▸ Work required
Rewrite the lines beginning with the line that contains "Given: Click the ICOM IC-575 receiver text" and continuing through the line that contains "will click(202, 513).", substituting "radio" for "receiver" and leaving all else as it stands. Reproduce those lines alone.

▸ Record extracts
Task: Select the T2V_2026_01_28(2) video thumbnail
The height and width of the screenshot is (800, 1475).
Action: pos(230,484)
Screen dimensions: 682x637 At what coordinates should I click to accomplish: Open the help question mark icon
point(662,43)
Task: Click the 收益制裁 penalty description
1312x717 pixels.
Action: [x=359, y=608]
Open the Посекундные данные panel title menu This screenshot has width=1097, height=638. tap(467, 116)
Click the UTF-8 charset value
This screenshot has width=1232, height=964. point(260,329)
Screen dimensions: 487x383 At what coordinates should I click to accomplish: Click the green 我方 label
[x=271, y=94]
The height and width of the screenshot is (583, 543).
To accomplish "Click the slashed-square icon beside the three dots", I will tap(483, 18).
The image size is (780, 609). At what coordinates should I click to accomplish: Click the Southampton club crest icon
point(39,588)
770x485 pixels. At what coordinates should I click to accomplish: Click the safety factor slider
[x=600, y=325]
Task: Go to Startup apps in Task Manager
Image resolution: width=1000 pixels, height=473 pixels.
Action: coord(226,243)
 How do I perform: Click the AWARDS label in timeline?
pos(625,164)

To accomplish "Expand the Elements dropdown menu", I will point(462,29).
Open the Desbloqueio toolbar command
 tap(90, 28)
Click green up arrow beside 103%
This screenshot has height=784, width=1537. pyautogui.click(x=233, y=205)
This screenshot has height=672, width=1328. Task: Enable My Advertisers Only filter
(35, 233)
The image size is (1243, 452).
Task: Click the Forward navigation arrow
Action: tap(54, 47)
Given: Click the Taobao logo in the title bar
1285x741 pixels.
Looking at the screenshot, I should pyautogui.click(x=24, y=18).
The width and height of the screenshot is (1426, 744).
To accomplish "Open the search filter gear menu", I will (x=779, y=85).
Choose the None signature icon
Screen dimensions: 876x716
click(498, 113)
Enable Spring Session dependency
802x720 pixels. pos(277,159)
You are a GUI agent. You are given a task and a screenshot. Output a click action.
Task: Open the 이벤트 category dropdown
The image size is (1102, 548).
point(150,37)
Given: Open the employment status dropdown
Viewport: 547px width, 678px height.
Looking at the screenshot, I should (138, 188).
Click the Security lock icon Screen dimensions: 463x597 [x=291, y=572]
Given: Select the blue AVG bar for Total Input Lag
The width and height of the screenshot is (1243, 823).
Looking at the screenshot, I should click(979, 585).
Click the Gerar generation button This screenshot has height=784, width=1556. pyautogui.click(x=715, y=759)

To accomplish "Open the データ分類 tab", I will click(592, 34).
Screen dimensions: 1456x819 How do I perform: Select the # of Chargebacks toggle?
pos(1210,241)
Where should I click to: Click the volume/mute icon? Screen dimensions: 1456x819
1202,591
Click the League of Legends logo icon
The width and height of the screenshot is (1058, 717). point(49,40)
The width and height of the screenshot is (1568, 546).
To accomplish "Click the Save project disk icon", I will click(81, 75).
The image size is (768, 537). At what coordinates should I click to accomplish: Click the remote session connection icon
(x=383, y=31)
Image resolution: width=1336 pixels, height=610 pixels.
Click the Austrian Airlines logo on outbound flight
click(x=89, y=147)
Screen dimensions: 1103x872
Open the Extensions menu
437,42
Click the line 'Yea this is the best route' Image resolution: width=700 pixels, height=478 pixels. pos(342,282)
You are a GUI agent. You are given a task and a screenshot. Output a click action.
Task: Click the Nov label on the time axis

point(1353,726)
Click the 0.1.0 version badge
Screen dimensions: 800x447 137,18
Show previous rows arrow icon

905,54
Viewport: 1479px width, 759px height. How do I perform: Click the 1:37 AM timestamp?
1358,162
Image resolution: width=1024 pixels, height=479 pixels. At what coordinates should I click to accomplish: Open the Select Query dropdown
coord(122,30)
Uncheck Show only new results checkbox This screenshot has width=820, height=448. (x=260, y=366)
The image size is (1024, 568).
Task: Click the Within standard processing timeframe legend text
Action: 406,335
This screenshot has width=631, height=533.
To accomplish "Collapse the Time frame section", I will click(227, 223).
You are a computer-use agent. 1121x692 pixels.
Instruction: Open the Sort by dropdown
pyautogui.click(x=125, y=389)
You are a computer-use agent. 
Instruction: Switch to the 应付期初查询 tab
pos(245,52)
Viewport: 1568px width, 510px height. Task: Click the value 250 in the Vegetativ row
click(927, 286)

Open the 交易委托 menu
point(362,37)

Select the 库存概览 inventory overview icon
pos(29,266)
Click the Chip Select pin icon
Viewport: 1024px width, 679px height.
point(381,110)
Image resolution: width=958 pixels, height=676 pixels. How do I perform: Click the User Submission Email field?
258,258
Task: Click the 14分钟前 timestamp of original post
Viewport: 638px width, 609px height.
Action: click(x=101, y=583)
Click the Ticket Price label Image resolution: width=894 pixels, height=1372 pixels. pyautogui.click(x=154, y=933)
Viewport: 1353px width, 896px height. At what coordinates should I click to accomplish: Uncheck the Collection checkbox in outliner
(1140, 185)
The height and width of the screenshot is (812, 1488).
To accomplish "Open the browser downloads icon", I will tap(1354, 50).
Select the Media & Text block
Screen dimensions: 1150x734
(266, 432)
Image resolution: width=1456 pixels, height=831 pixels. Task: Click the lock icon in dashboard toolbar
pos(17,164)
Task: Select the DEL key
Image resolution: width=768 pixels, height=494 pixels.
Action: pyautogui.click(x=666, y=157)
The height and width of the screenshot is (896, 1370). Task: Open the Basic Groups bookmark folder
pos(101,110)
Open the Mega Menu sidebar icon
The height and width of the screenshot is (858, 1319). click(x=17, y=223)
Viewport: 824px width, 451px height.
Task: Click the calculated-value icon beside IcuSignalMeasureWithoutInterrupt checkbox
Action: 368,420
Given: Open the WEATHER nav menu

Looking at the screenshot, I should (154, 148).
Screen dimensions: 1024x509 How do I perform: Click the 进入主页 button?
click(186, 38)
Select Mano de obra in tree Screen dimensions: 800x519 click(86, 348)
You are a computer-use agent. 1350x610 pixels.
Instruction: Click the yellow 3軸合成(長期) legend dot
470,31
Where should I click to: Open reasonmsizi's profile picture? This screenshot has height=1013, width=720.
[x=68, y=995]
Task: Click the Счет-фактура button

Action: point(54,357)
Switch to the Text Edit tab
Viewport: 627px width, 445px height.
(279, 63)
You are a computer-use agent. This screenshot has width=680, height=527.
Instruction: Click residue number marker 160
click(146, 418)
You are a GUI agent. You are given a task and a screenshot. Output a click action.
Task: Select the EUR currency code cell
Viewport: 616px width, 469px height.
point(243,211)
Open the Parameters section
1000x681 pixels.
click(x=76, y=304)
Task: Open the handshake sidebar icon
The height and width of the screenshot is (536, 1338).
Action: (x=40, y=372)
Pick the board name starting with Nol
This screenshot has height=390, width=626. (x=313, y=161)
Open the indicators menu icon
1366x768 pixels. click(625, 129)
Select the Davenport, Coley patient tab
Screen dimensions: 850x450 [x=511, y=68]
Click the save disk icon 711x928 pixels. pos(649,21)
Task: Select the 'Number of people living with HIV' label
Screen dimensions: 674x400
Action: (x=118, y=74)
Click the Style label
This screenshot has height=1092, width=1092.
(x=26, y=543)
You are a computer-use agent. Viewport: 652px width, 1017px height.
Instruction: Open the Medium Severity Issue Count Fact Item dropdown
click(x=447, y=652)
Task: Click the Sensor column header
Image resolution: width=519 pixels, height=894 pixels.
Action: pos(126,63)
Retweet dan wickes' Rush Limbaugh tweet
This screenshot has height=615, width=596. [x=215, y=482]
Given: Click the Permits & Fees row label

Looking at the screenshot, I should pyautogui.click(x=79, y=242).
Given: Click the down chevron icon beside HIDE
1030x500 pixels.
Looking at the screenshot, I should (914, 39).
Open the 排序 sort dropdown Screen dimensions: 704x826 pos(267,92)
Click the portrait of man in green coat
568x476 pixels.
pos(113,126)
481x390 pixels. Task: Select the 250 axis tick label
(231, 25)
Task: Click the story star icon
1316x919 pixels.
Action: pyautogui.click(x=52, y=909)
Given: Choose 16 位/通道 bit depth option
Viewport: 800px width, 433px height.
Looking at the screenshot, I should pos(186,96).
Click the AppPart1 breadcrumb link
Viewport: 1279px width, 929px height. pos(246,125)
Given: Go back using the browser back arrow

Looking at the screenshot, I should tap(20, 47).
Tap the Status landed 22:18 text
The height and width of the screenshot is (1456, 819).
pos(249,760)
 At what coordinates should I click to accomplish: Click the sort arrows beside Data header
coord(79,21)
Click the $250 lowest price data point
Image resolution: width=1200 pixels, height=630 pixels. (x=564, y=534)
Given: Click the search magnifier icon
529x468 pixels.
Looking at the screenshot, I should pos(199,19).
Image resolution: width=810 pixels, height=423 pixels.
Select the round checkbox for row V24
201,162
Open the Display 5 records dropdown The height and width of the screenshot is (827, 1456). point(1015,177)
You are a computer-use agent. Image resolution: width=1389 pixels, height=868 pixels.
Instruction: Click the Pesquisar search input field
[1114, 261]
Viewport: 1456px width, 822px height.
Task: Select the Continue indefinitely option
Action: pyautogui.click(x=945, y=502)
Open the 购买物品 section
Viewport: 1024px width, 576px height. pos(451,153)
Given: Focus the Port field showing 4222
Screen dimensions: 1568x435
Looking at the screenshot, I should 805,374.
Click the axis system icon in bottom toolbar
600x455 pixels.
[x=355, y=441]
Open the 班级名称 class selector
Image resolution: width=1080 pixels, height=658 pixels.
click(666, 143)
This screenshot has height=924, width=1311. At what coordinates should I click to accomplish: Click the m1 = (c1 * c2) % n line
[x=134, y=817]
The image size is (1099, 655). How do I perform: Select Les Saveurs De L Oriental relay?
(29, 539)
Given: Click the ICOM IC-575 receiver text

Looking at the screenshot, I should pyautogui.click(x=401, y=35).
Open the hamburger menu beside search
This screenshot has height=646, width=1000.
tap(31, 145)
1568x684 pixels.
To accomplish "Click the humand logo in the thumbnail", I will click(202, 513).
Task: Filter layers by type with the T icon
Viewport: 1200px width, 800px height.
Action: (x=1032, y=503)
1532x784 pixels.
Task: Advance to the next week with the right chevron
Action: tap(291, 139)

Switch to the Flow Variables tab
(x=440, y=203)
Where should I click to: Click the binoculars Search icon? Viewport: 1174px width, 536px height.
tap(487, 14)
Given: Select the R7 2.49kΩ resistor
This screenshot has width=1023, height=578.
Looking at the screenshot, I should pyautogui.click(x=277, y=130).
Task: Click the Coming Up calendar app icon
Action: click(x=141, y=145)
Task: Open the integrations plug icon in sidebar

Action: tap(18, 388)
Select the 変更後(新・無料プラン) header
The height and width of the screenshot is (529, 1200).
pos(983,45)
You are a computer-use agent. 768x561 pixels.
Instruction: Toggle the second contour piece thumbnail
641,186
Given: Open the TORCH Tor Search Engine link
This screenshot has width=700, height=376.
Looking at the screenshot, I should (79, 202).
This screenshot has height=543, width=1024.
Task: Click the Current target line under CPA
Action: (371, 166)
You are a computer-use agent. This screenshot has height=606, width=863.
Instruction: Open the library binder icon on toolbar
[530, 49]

▸ Exercise solution
Given: Click the ICOM IC-575 radio text

Looking at the screenshot, I should pyautogui.click(x=401, y=35).
Open the hamburger menu beside search
This screenshot has height=646, width=1000.
tap(31, 145)
1568x684 pixels.
To accomplish "Click the humand logo in the thumbnail", I will click(202, 513).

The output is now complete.